**Consigne A**
Répondez aux questions suivantes à partir du texte sur l'usage sérieux d'une marque :
(i) Selon le point 35, par quoi l'usage sérieux d'une marque « ne peut pas être démontré » ?
(ii) Selon le point 36, sur quels aspects la preuve de l'usage d'une marque doit-elle porter ?
(iii) Selon le point 37, à quelle date a été rendu l'arrêt MEBLO cité ?

::::

34 L’appréciation du caractère sérieux de l’usage de la marque concernée doit reposer sur l’ensemble des faits et des circonstances propres à établir la réalité de l’exploitation commerciale de celle-ci dans la vie des affaires, en particulier les usages considérés comme justifiés dans le secteur économique concerné pour maintenir ou créer des parts de marché au profit des produits ou des services protégés par ladite marque, la nature de ces produits ou de ces services, les caractéristiques du marché, l’étendue et la fréquence de l’usage de cette marque [arrêt du 8 juillet 2004, Sunrider/OHMI – Espadafor Caba (VITAFRUIT), T‑203/02, EU:T:2004:225, point 40 ; voir également, par analogie, arrêt du 11 mars 2003, Ansul, C‑40/01, EU:C:2003:145, point 43].
35 L’usage sérieux d’une marque ne peut pas être démontré par des probabilités ou des présomptions, mais doit reposer sur des éléments concrets et objectifs qui prouvent une utilisation effective et suffisante de la marque sur le marché concerné. Dès lors, il convient de procéder à une appréciation globale qui tienne compte de tous les facteurs pertinents du cas d’espèce et qui implique une certaine interdépendance des facteurs pris en compte [arrêt du 8 juillet 2020, Euroapotheca/EUIPO – General Nutrition Investment (GNC LIVE WELL), T‑686/19, non publié, EU:T:2020:320, point 35].
36 À cet égard, en vertu de l’article 10, paragraphes 3 et 4, du règlement 2018/625, applicable aux procédures de déchéance conformément à l’article 19, paragraphe 1, dudit règlement, la preuve de l’usage d’une marque doit porter sur le lieu, la durée, l’importance et la nature de l’usage qui a été fait de ladite marque et se limite, en principe, à la production de pièces justificatives, comme des emballages, des étiquettes, des barèmes de prix, des catalogues, des factures, des photographies et des annonces dans les journaux, ainsi qu’aux déclarations écrites visées à l’article 97, paragraphe 1, sous f), du règlement 2017/1001.
37 Il n’est pas requis que chaque élément de preuve contienne des informations sur chacun des quatre éléments sur lesquels doit porter la preuve de l’usage sérieux, à savoir le lieu, la durée, la nature et l’importance de l’usage. Un faisceau d’éléments de preuve peut permettre d’établir les faits à démontrer, alors même que chacun de ces éléments, pris isolément, serait impuissant à rapporter la preuve de l’exactitude de ces faits [voir arrêt du 5 mars 2019, Meblo Trade/EUIPO – Meblo Int (MEBLO), T‑263/18, non publié, EU:T:2019:134, point 84 et jurisprudence citée]. La question de savoir si une marque a fait l’objet d’un usage sérieux doit être appréciée globalement en prenant en compte l’ensemble des éléments disponibles. Il ne s’agit donc pas d’analyser chacune des preuves de façon isolée, mais de les analyser conjointement, afin d’en identifier le sens le plus probable et cohérent [voir arrêt du 21 novembre 2013, Recaro/OHMI – Certino Mode (RECARO), T‑524/12, non publié, EU:T:2013:604, point 31 et jurisprudence citée].

::::

**Consigne B**
Recopiez à l'identique les lignes des enregistrements allant de la ligne qui contient « Given: Choose the WhatsApp app icon » jusqu'à la fin des enregistrements, ces deux bornes comprises. N'incluez pas les images dans votre réponse.

::::

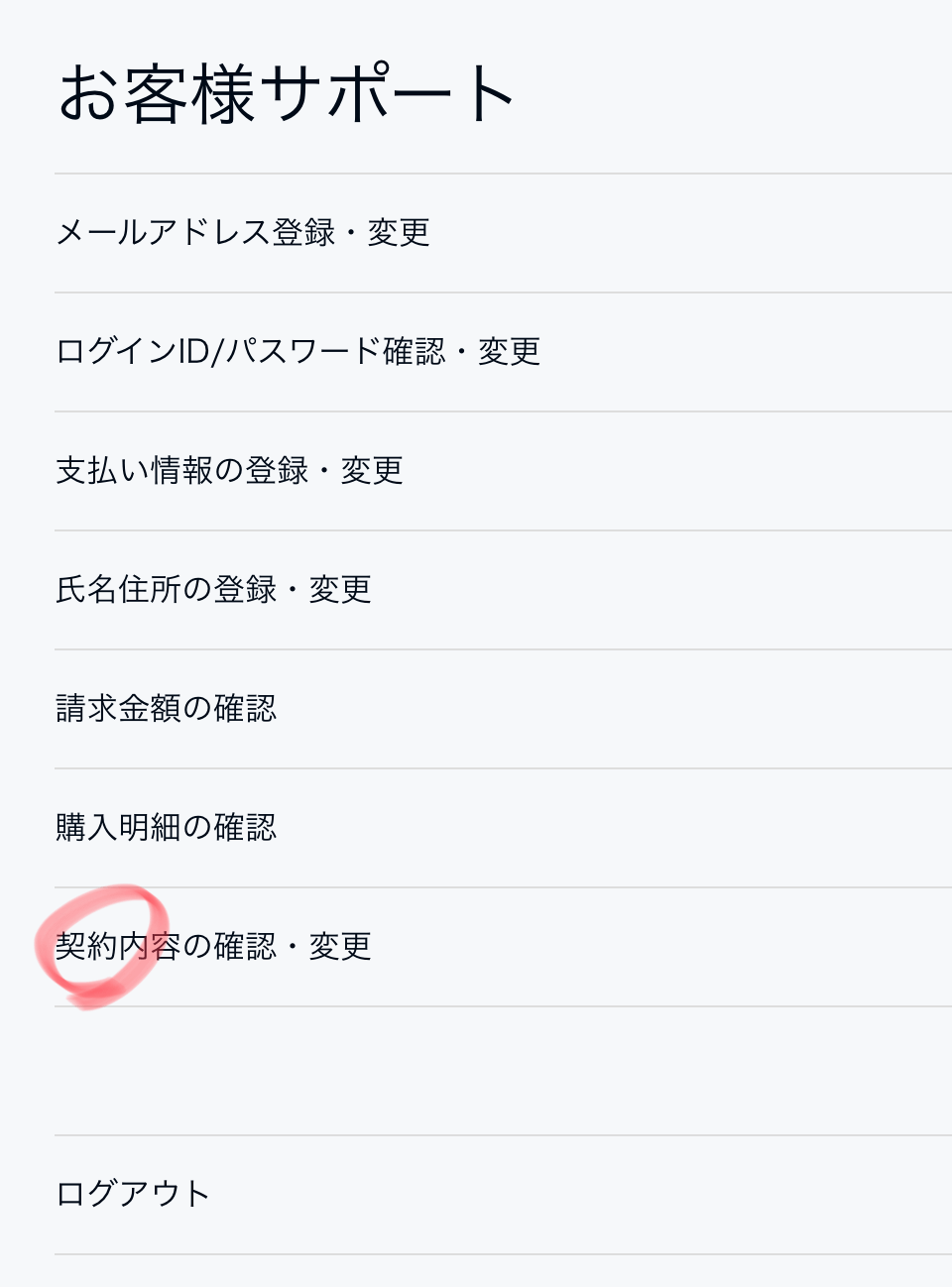
Task: Tap 契約 text inside red circle
Action: point(86,947)

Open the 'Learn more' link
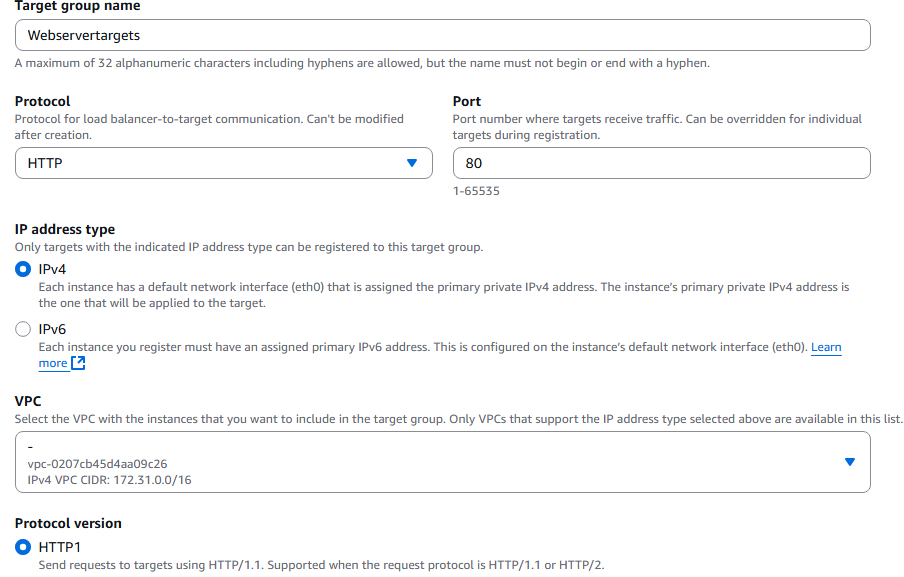(x=826, y=347)
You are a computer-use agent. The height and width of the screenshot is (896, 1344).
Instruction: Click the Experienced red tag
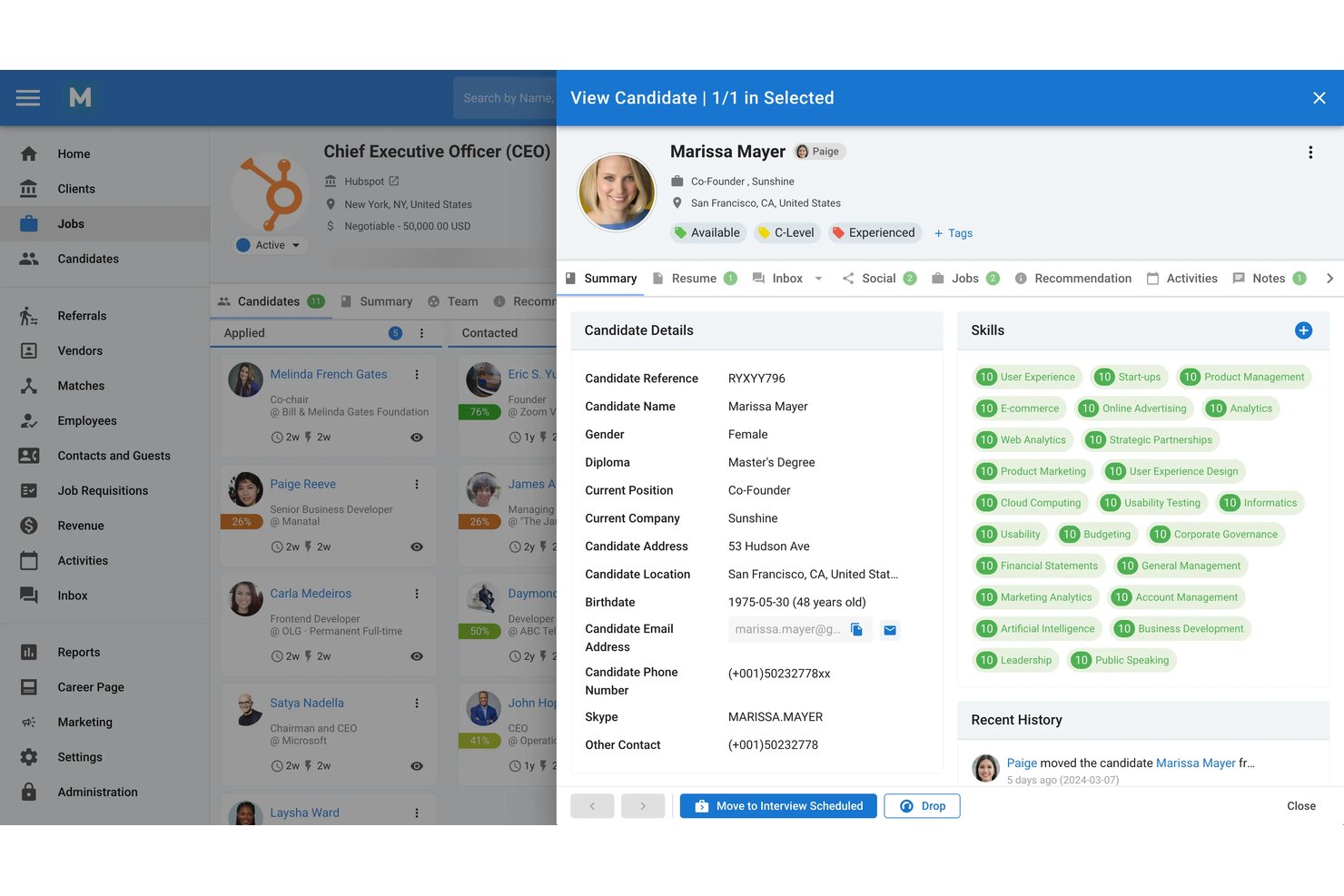pos(875,233)
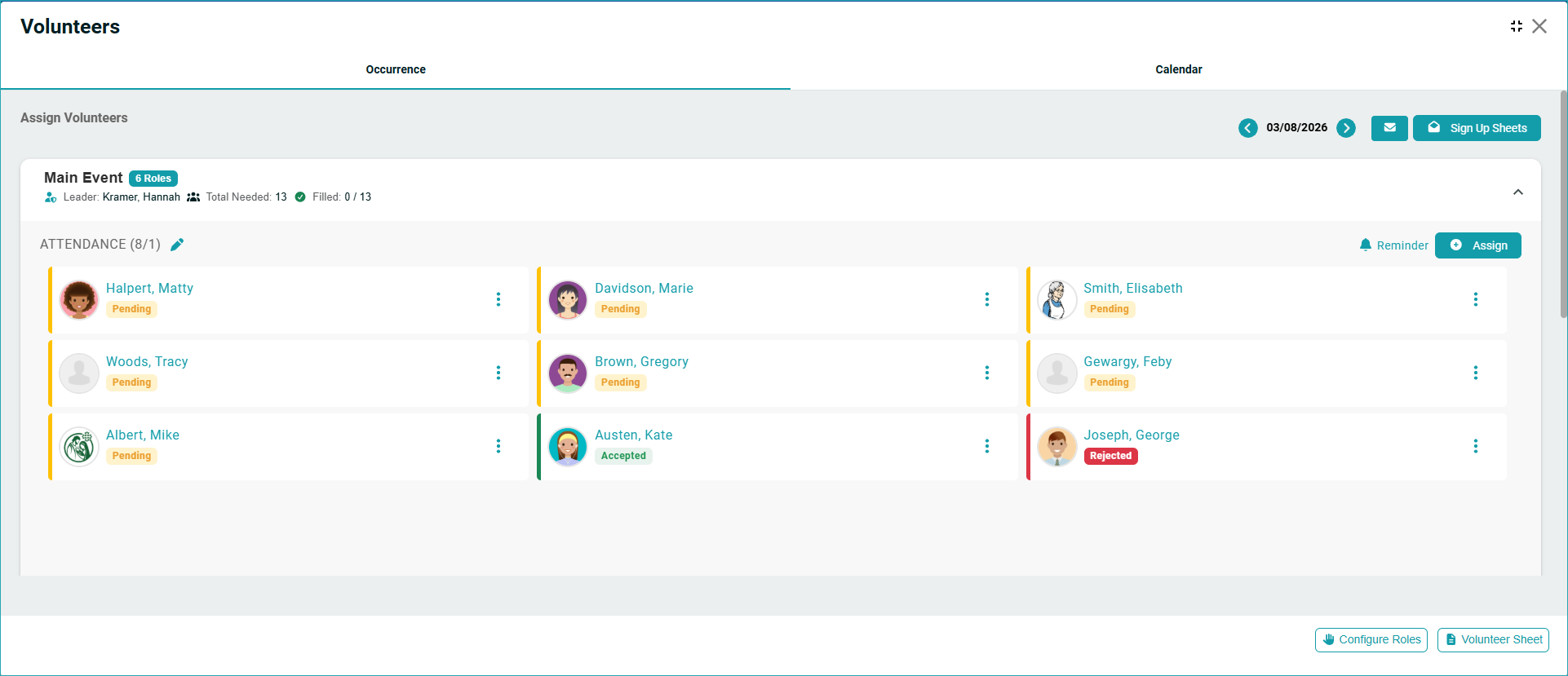Viewport: 1568px width, 676px height.
Task: Open the Volunteer Sheet
Action: coord(1493,640)
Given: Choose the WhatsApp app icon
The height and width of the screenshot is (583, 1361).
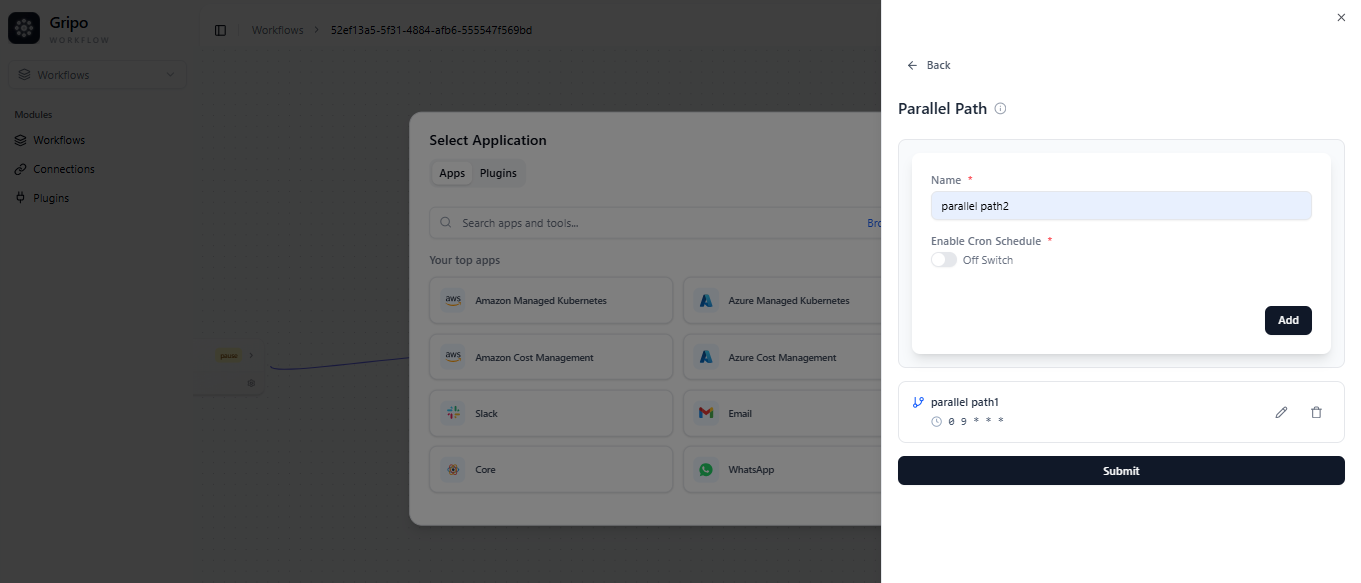Looking at the screenshot, I should click(706, 469).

::::

**Corrigé A**
(i) Par des probabilités ou des présomptions.
(ii) Sur le lieu, la durée, l'importance et la nature de l'usage qui a été fait de la marque.
(iii) Le 5 mars 2019.

**Corrigé B**
Given: Choose the WhatsApp app icon
The height and width of the screenshot is (583, 1361).
Looking at the screenshot, I should click(706, 469).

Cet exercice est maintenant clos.